To be done:
Copy the data from its first line through the line containing "click(590, 102)", inclusive, swapping "horizontal divider" for "vertical divider" and changing nothing else. Leave the pictures out.

— Start Material provided —

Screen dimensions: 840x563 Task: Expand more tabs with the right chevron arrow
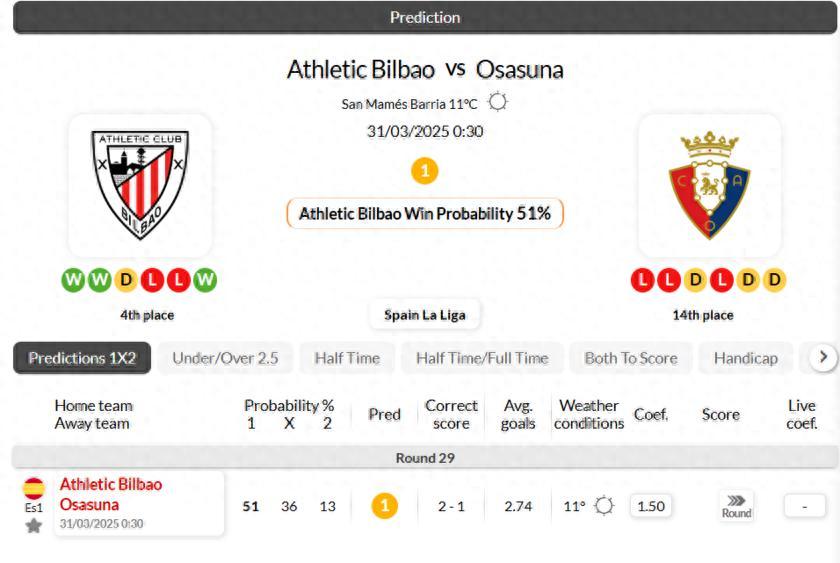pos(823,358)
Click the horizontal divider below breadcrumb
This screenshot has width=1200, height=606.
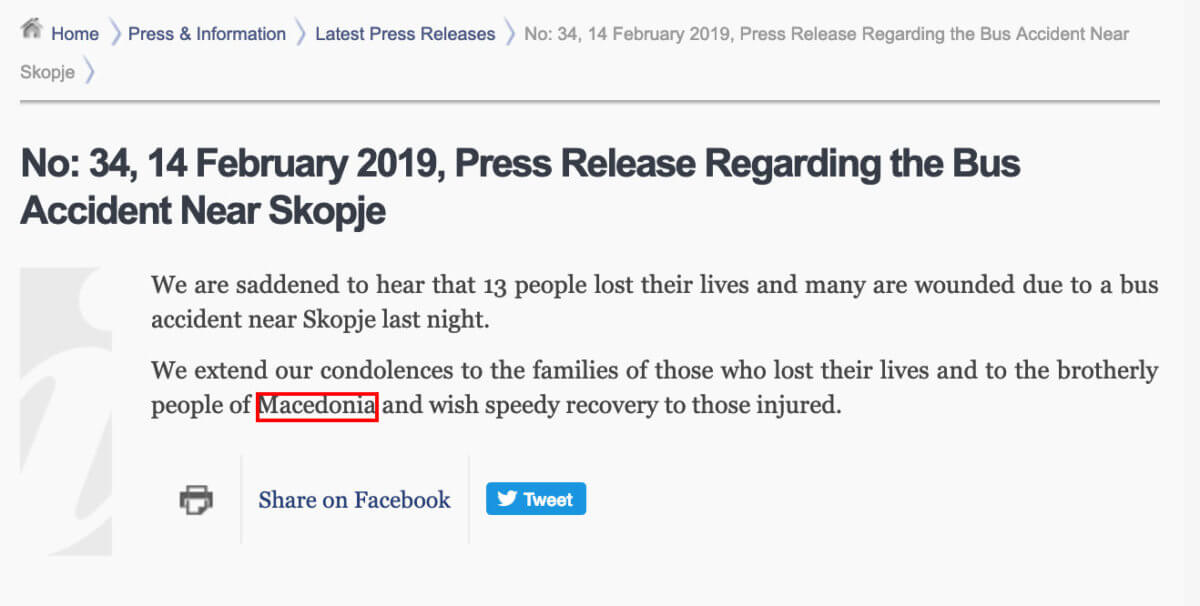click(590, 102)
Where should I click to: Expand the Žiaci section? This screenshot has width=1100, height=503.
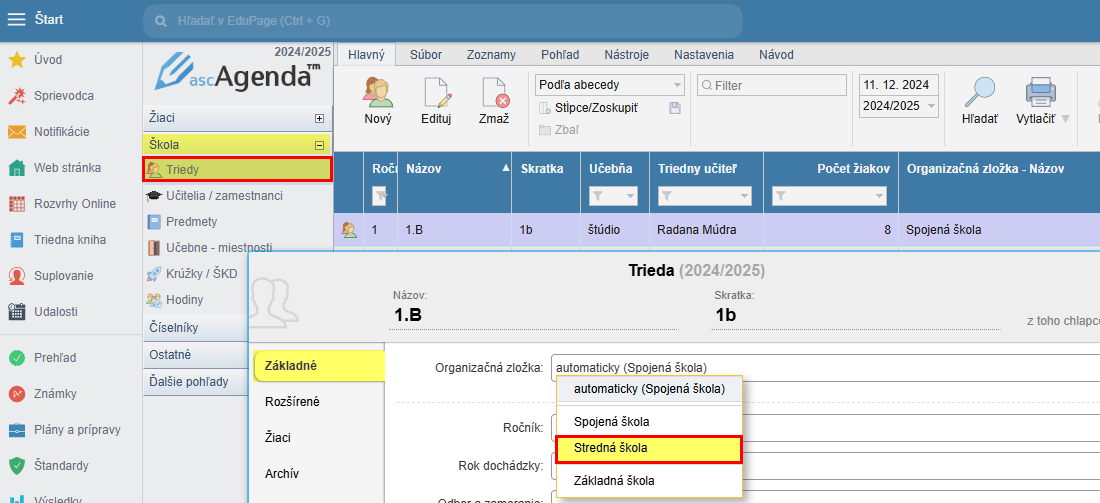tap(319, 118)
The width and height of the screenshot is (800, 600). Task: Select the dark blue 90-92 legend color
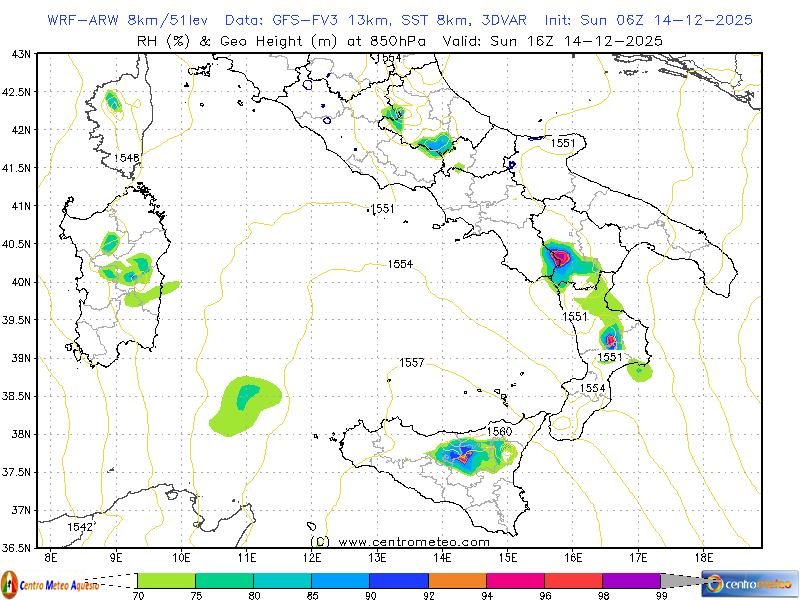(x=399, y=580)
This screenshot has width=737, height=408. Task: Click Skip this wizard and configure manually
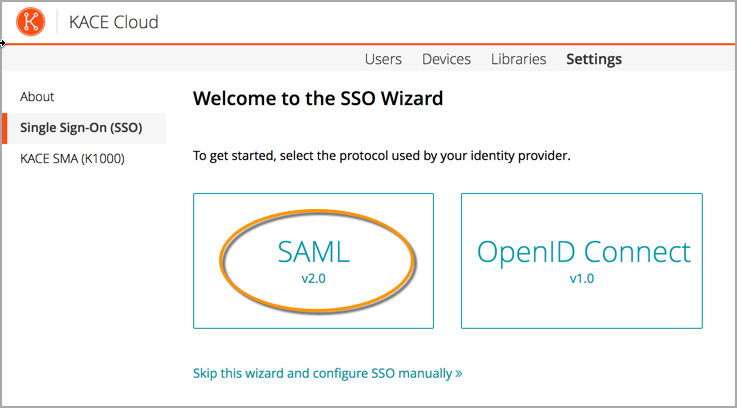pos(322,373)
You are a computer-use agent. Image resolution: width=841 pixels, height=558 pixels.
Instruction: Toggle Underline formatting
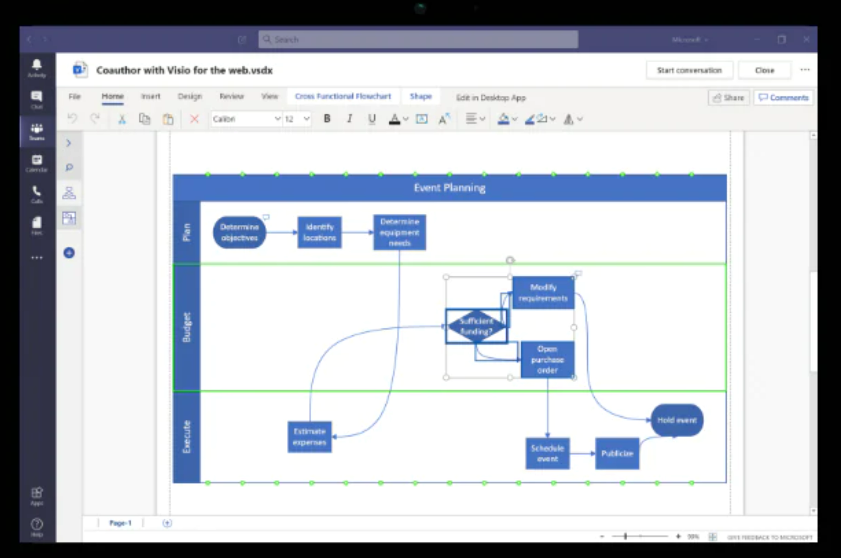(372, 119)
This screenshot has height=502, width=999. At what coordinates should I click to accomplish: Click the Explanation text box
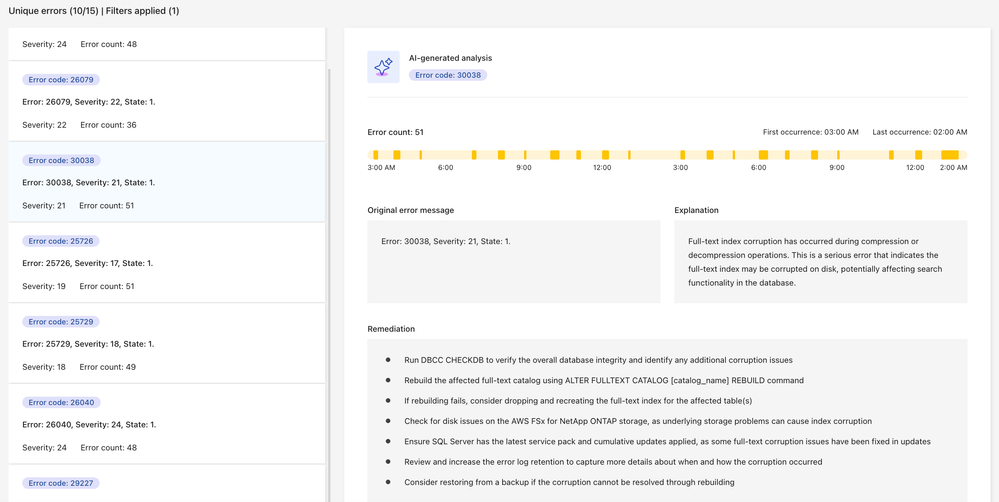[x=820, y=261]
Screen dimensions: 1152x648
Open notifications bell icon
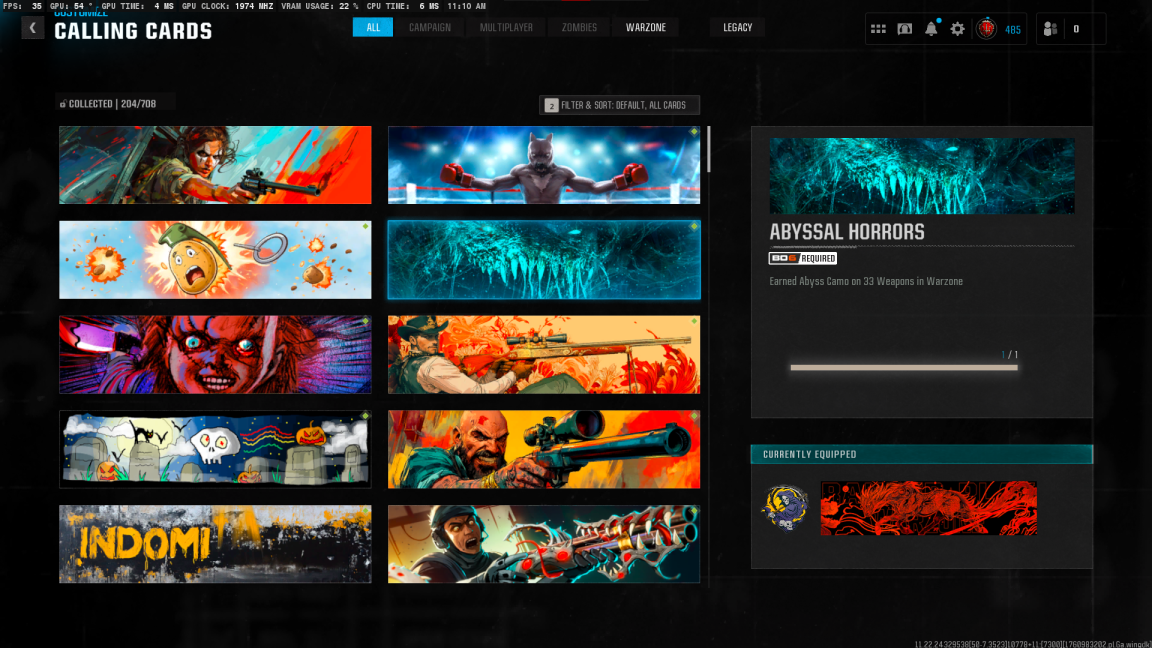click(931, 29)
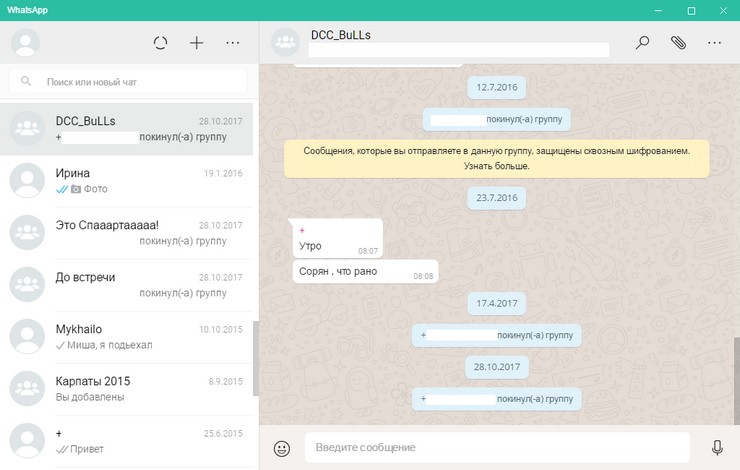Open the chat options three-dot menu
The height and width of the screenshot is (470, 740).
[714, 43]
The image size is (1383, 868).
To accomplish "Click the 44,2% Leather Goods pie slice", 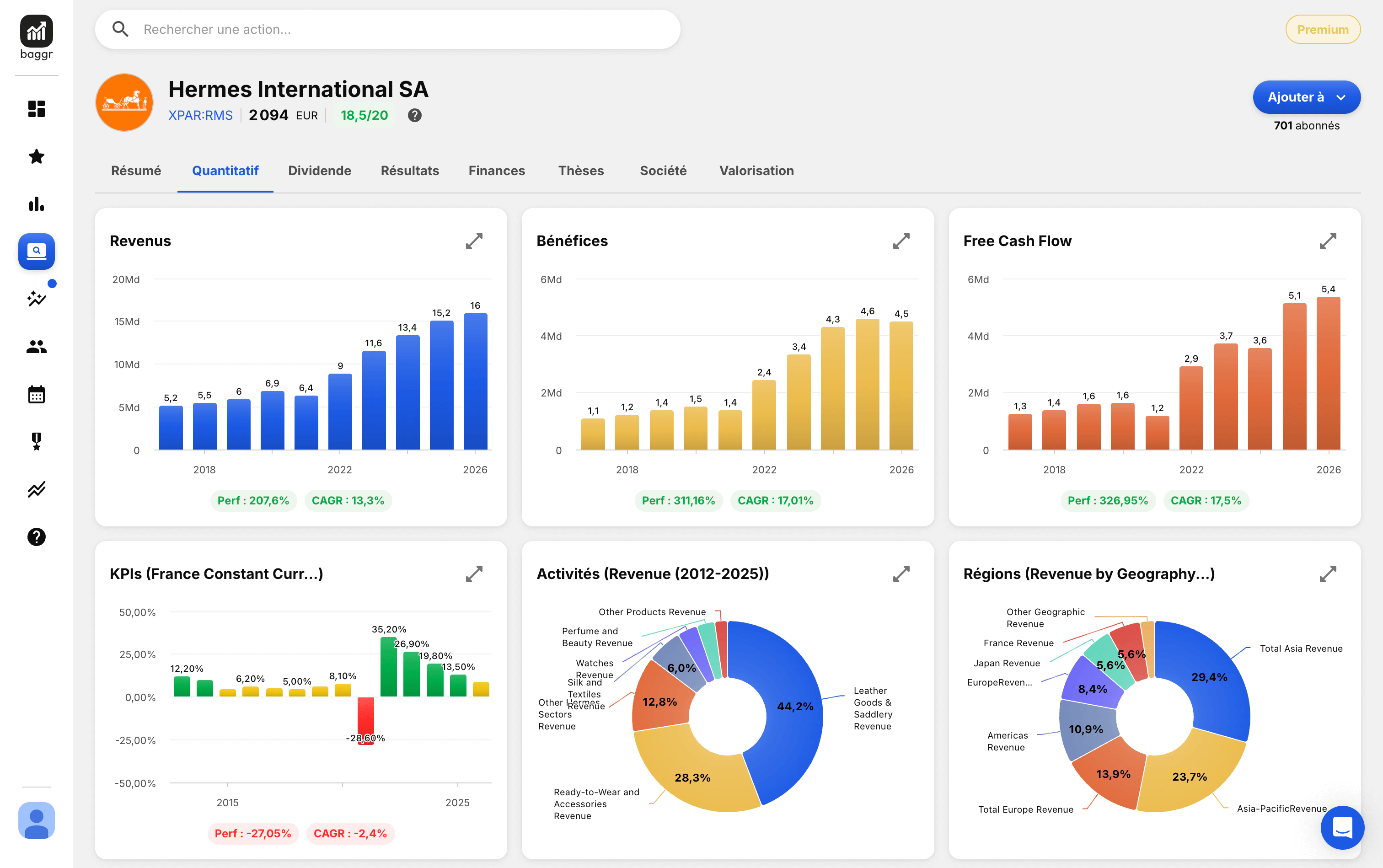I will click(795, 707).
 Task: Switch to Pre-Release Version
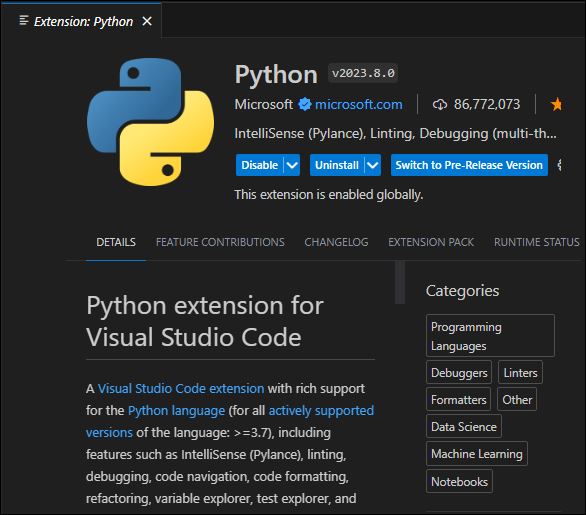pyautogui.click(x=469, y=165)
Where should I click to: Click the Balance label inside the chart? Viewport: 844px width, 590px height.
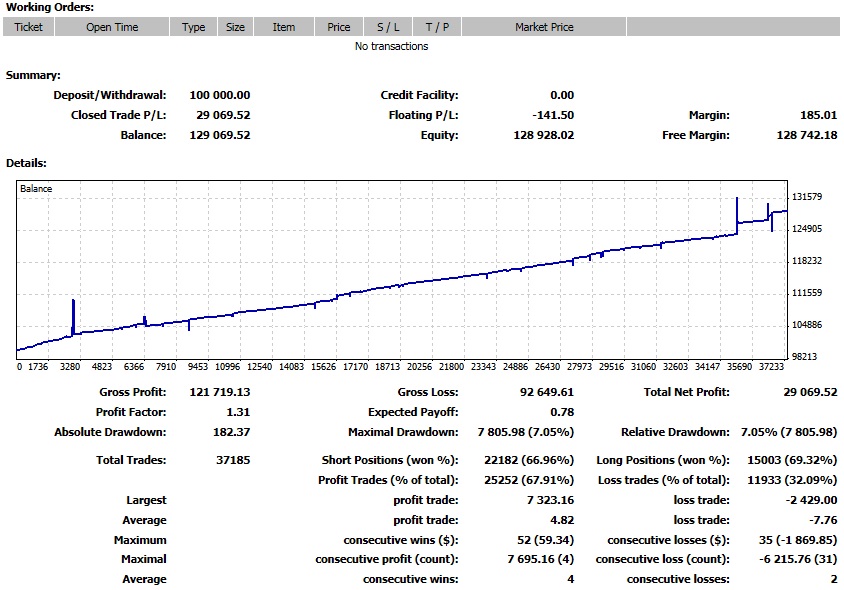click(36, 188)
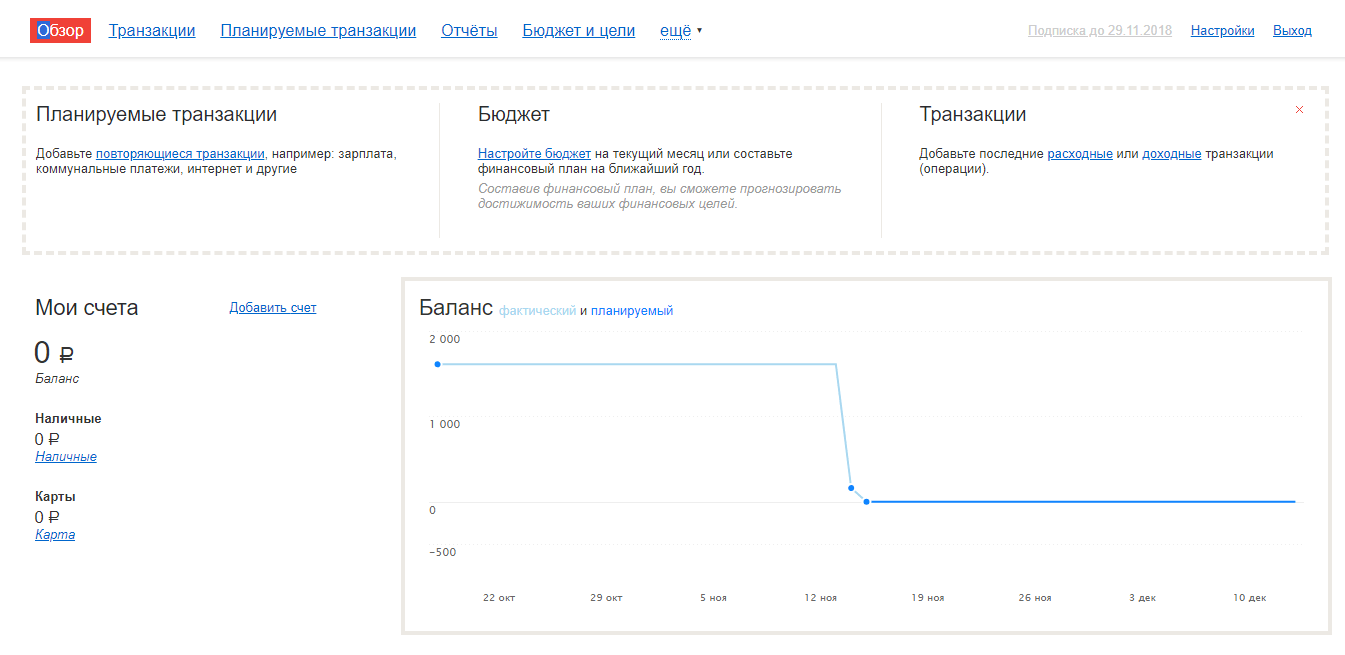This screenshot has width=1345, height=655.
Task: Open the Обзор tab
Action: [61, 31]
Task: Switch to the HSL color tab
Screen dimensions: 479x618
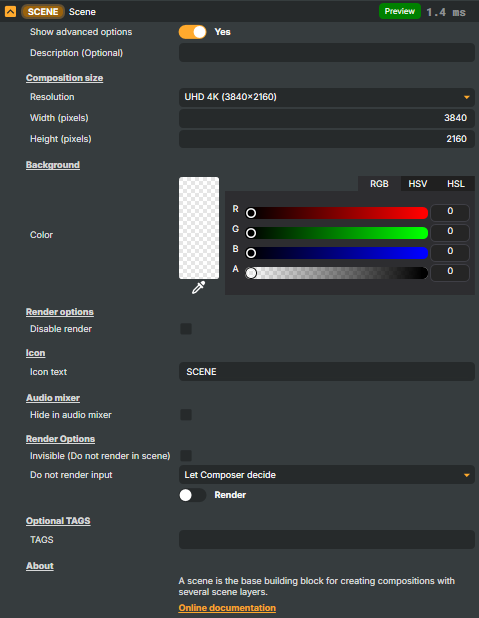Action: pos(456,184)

— End Material provided —

Task solution:
Screen dimensions: 840x563 Task: Expand more tabs with the right chevron arrow
pos(823,358)
Click the vertical divider below breadcrumb
This screenshot has width=1200, height=606.
click(590, 102)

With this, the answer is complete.